(Exercise task): Copy the lines of the listing below word for word, starting at the line containing "This screenshot has width=1440, height=874." and ending at the line containing "at (552, 205).", both included.

** START OF Supplied data **

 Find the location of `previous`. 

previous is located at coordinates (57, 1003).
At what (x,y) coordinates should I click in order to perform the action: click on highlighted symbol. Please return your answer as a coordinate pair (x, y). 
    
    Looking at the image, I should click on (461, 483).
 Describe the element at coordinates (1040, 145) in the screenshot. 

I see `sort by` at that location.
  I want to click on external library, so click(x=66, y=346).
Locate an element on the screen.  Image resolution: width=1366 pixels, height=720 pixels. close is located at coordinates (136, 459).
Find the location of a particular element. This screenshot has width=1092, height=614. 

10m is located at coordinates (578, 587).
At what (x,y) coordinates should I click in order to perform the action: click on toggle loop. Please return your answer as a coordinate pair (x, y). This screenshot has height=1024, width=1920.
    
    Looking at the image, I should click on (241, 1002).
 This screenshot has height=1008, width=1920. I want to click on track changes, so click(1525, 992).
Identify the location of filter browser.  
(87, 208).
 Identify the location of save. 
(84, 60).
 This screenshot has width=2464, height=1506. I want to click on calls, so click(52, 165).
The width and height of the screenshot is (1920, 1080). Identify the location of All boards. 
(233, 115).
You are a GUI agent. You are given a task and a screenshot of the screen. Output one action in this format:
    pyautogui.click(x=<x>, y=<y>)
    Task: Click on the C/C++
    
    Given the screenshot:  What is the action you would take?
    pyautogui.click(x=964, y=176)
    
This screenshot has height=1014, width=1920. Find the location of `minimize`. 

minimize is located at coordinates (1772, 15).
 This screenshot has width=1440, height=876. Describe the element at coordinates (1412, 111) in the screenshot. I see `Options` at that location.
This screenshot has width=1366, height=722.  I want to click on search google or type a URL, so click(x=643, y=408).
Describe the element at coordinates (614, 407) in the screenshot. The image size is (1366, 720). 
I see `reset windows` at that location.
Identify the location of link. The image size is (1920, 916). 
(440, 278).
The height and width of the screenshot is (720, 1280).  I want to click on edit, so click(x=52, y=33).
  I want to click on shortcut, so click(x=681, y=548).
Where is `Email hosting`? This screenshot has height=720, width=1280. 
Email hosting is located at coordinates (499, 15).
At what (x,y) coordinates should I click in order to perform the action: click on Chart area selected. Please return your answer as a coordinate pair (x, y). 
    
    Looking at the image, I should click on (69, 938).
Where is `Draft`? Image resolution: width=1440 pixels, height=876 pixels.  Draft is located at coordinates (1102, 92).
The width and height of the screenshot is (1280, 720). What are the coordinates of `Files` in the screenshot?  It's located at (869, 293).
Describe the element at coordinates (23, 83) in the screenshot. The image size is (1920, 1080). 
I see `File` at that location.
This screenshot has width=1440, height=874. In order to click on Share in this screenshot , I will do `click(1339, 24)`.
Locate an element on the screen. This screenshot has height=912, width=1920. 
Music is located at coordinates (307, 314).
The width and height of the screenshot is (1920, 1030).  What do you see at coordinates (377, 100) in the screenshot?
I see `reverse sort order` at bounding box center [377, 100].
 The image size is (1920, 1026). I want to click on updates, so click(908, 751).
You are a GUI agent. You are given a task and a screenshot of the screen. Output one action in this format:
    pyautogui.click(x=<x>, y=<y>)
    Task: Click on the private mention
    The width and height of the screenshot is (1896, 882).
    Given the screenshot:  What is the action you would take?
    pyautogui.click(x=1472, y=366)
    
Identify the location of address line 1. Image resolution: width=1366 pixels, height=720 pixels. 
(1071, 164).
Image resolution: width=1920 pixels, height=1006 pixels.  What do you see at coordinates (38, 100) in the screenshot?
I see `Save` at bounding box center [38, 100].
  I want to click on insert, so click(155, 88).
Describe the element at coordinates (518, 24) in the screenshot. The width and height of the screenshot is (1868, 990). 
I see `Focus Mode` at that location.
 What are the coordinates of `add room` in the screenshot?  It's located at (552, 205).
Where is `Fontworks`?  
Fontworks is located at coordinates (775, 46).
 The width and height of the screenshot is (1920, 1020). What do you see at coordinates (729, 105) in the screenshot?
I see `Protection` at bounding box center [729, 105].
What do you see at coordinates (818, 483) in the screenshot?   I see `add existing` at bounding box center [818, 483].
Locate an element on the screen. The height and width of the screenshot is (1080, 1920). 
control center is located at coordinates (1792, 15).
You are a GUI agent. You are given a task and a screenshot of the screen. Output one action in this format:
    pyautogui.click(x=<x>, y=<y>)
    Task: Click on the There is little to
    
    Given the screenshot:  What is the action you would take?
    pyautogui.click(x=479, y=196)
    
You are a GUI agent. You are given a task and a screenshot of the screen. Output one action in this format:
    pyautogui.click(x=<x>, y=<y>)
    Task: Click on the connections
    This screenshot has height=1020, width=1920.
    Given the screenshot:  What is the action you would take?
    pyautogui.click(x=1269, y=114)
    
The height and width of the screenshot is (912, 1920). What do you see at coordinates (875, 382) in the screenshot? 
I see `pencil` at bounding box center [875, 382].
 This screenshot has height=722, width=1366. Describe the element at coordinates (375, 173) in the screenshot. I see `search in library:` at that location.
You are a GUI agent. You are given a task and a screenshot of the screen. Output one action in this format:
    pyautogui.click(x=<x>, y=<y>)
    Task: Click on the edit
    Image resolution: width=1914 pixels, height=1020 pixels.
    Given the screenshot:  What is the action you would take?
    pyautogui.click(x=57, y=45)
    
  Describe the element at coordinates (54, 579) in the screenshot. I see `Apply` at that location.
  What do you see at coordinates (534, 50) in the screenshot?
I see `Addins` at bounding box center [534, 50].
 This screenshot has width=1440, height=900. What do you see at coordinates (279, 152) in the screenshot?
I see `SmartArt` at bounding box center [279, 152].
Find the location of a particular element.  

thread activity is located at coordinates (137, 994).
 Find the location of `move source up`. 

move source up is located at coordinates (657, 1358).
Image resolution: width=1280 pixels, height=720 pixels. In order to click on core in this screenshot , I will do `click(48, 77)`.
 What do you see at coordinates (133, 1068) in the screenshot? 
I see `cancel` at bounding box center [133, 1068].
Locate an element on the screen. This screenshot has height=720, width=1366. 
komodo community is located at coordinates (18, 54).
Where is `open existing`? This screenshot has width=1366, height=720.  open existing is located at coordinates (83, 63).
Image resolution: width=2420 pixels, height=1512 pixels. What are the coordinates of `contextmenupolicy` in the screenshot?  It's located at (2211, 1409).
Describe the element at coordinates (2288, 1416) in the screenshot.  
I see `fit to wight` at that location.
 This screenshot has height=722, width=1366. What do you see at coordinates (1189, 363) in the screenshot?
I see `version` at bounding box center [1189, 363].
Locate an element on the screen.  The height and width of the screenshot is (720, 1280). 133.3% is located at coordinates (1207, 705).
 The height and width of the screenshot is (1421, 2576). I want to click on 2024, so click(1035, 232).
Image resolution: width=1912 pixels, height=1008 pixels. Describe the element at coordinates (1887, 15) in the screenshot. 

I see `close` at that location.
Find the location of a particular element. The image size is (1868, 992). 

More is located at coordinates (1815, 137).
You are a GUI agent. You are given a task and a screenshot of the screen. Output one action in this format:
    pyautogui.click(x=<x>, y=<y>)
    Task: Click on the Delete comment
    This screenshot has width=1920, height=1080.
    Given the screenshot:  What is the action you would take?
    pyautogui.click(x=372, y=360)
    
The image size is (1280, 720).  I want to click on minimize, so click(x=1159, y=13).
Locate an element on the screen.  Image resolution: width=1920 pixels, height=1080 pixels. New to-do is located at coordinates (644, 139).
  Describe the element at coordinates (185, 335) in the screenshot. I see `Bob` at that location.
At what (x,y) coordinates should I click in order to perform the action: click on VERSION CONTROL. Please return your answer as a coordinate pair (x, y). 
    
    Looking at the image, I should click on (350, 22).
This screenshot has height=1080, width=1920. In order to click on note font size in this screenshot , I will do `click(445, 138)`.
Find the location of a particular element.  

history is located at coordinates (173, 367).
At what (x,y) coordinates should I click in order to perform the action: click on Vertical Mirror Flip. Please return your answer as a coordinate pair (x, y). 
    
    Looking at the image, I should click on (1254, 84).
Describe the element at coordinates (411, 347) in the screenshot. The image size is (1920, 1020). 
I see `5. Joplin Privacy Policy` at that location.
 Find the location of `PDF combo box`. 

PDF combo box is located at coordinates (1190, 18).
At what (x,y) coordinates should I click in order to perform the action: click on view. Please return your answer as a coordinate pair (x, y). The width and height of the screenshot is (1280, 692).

** END OF Supplied data **

(Finished exercise):
This screenshot has width=1440, height=874. In order to click on Share in this screenshot , I will do `click(1339, 24)`.
Locate an element on the screen. This screenshot has height=912, width=1920. 
Music is located at coordinates (307, 314).
The width and height of the screenshot is (1920, 1030).  What do you see at coordinates (377, 100) in the screenshot?
I see `reverse sort order` at bounding box center [377, 100].
 The image size is (1920, 1026). I want to click on updates, so click(908, 751).
You are a GUI agent. You are given a task and a screenshot of the screen. Output one action in this format:
    pyautogui.click(x=<x>, y=<y>)
    Task: Click on the private mention
    The width and height of the screenshot is (1896, 882).
    Given the screenshot:  What is the action you would take?
    pyautogui.click(x=1472, y=366)
    
Identify the location of address line 1. Image resolution: width=1366 pixels, height=720 pixels. 
(1071, 164).
Image resolution: width=1920 pixels, height=1006 pixels.  What do you see at coordinates (38, 100) in the screenshot?
I see `Save` at bounding box center [38, 100].
  I want to click on insert, so click(155, 88).
Describe the element at coordinates (518, 24) in the screenshot. The width and height of the screenshot is (1868, 990). 
I see `Focus Mode` at that location.
 What are the coordinates of `add room` in the screenshot?  It's located at (552, 205).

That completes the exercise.